* [DESCRIPTION OF THE TASK]:
Reproduce the rows below with "Screen dimensions" changed to "Display size" and everything else left as it is. Omit the pictures from your answer.

- - - -

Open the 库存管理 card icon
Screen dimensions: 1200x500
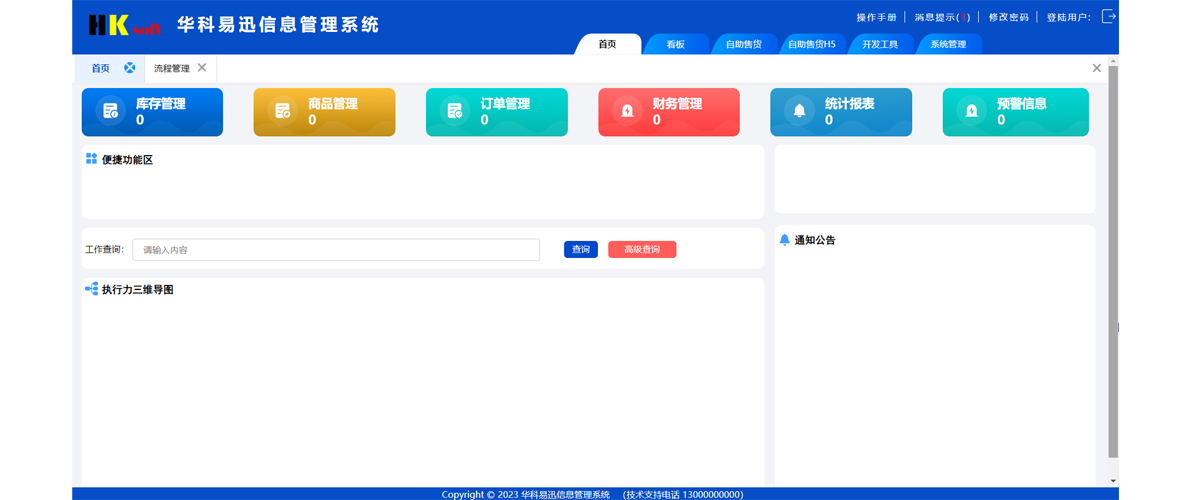click(108, 111)
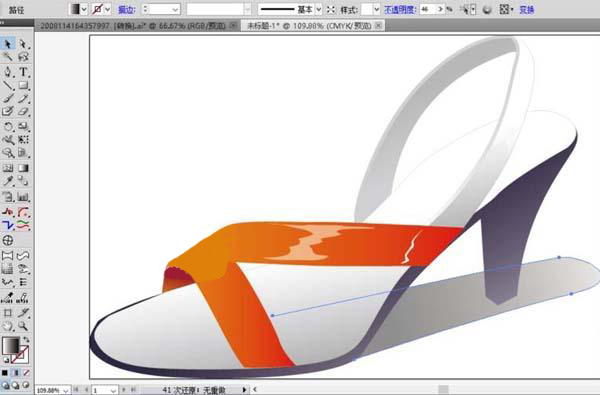Set fill to None mode
The image size is (600, 395).
[x=26, y=372]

- - - -

* [EXERCISE RESULT]:
Open the 库存管理 card icon
Display size: 1200x500
click(108, 111)
Set fill to None mode
The image size is (600, 395).
[x=26, y=372]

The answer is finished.